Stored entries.
*** Block opens ***

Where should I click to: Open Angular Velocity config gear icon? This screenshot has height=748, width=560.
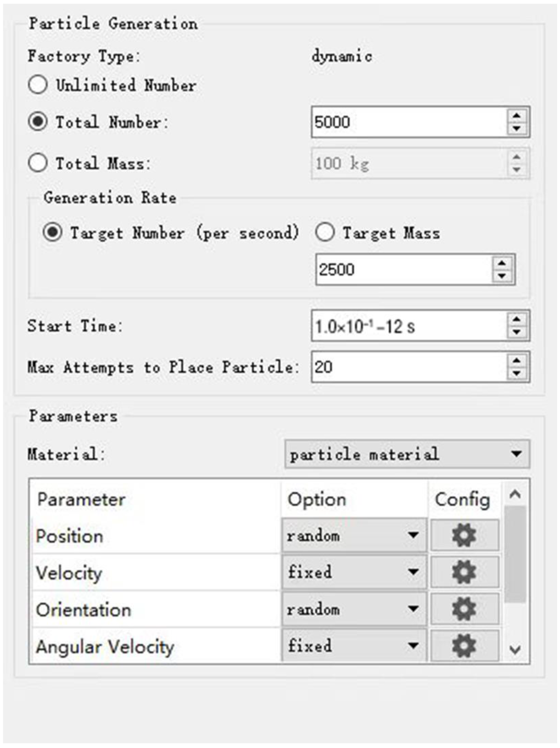pos(464,646)
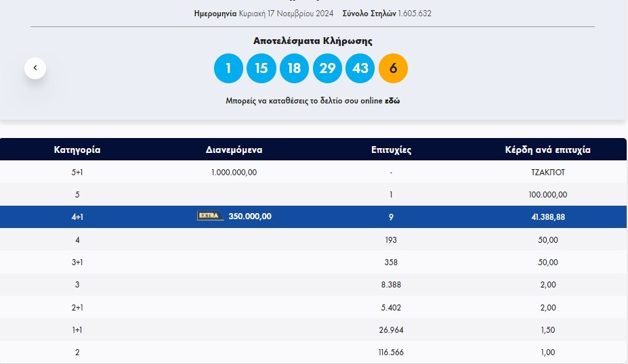The height and width of the screenshot is (364, 628).
Task: Click the draw date 'Κυριακή 17 Νοεμβρίου 2024'
Action: click(x=286, y=14)
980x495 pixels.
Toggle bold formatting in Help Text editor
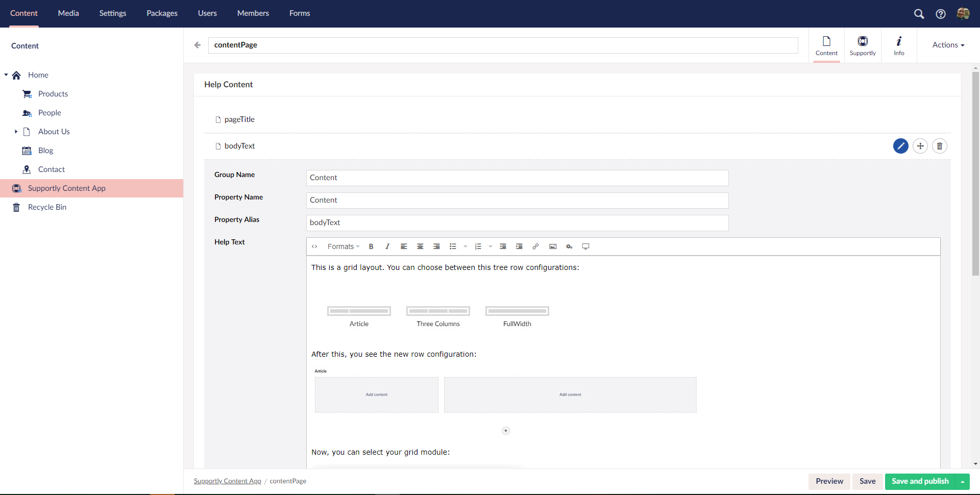[x=371, y=246]
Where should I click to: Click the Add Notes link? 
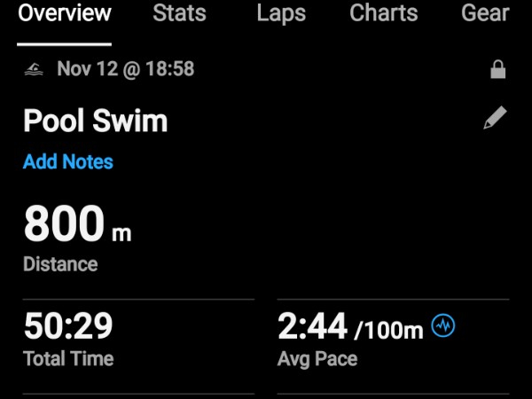point(68,162)
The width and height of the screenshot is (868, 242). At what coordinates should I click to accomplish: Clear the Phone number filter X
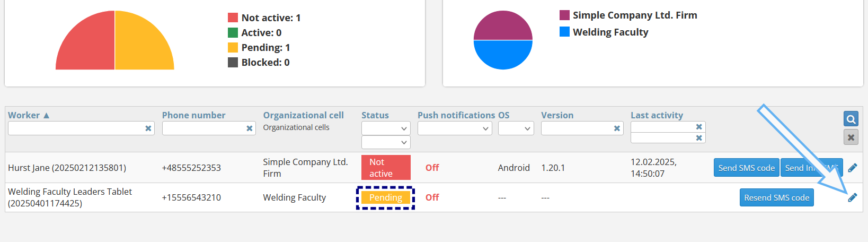[x=250, y=128]
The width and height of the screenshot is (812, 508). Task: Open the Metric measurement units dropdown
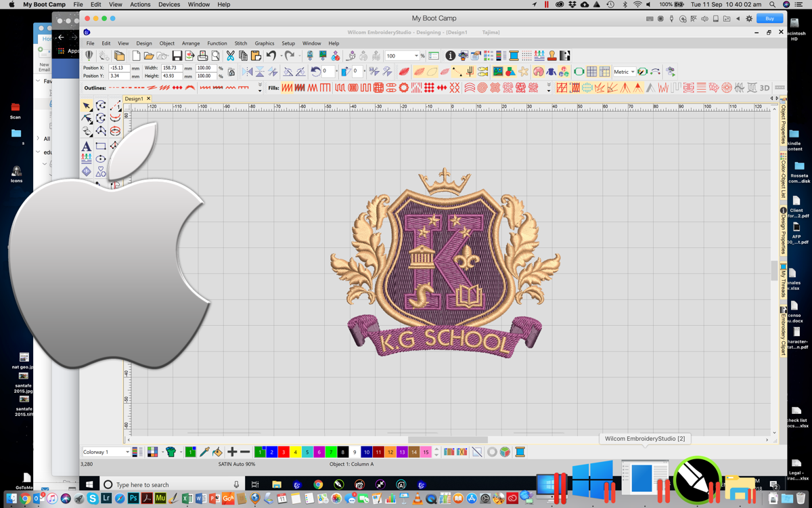[633, 72]
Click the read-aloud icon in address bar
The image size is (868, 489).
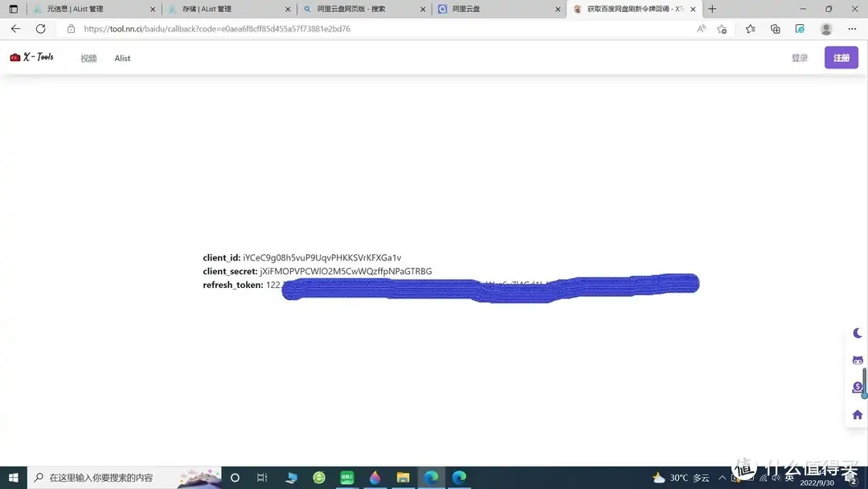pos(701,28)
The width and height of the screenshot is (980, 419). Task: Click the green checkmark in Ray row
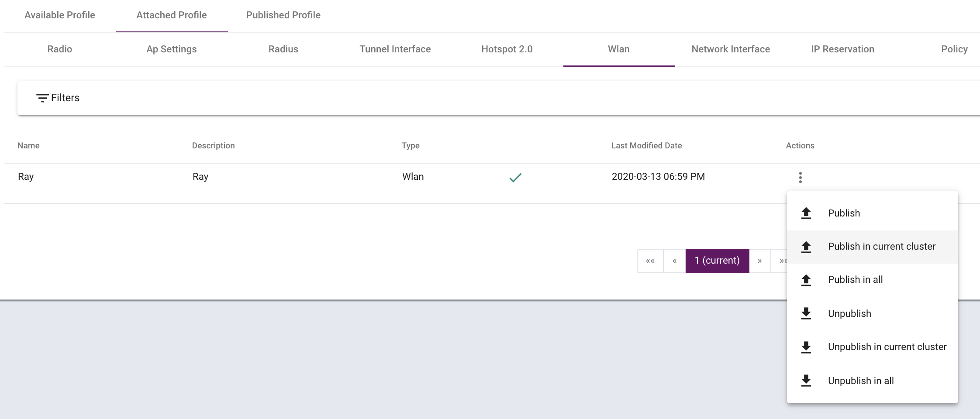pos(515,177)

*** Block closes ***

TRY IT.
Print each record as it appears above, dropping every picture from the copy.

ANSWER AREA.
Where should I click to: Open Angular Velocity config gear icon? This screenshot has height=748, width=560.
pos(464,646)
The height and width of the screenshot is (364, 628).
Task: Click the draw date 'Κυριακή 17 Νοεμβρίου 2024'
Action: click(x=286, y=14)
980x495 pixels.
Toggle bold formatting in Help Text editor
[x=371, y=246]
Where should I click to: Click the Add Notes link? 
point(68,162)
The width and height of the screenshot is (868, 242). At what coordinates should I click to accomplish: Clear the Phone number filter X
[x=250, y=128]
The width and height of the screenshot is (812, 508). Task: Open the Metric measurement units dropdown
[633, 72]
Click the read-aloud icon in address bar
The image size is (868, 489).
pos(701,28)
The width and height of the screenshot is (980, 419). Task: Click the green checkmark in Ray row
pos(515,177)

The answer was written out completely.